--- Dataset excerpts ---

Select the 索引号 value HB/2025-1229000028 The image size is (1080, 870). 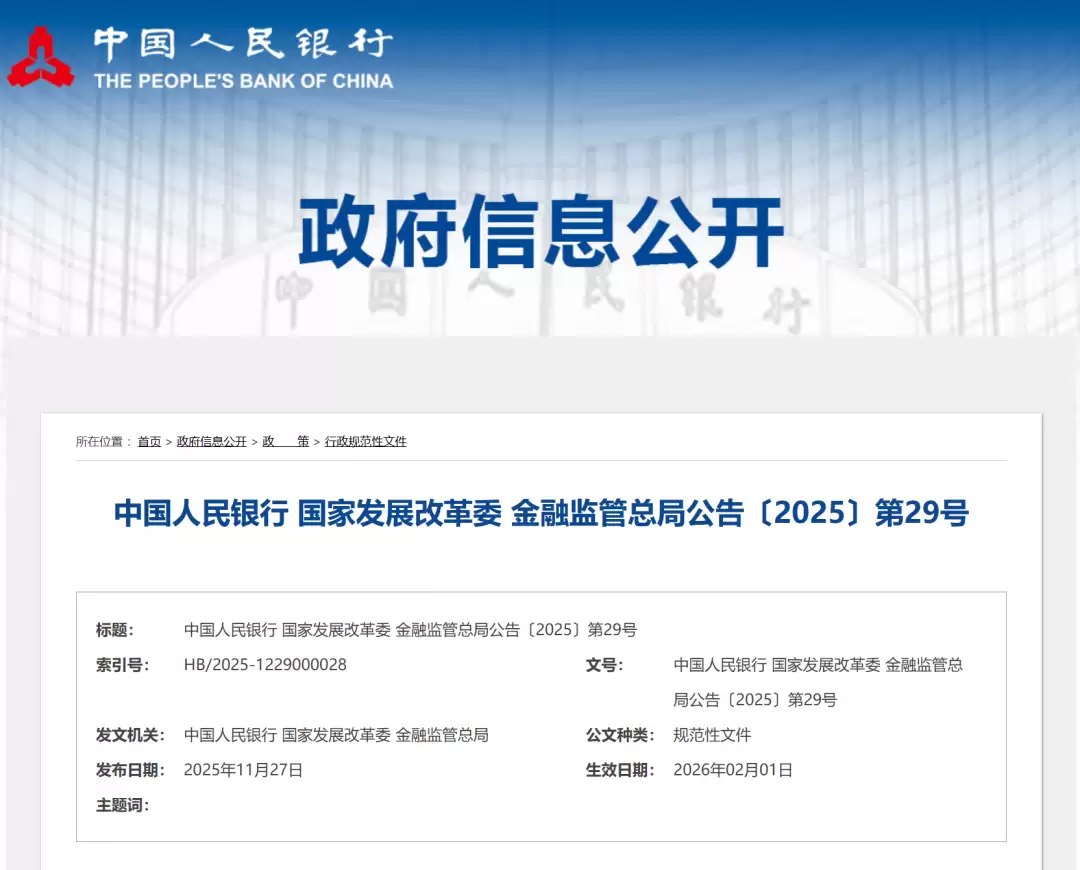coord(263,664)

---
--- Dataset excerpts ---

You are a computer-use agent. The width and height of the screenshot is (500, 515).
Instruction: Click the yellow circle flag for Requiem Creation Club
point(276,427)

---
--- Dataset excerpts ---

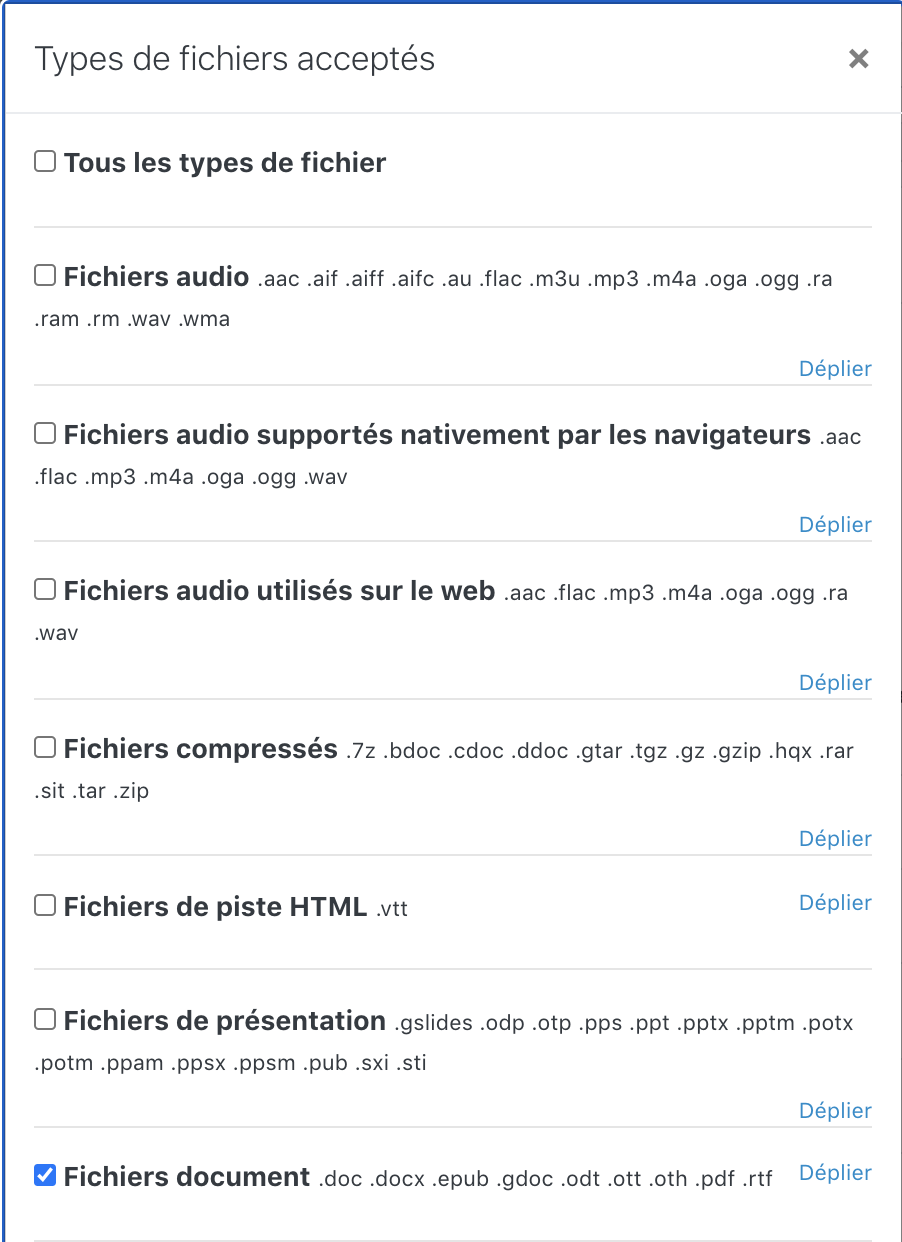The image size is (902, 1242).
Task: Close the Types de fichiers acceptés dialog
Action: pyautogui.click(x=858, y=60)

---

> [Given exercise]: Copy the entries verbatim, starting at the line containing "You are a computer-use" and ending at the line containing "point(276,427)".

> [Solution to this exercise]:
You are a computer-use agent. The width and height of the screenshot is (500, 515).
Instruction: Click the yellow circle flag for Requiem Creation Club
point(276,427)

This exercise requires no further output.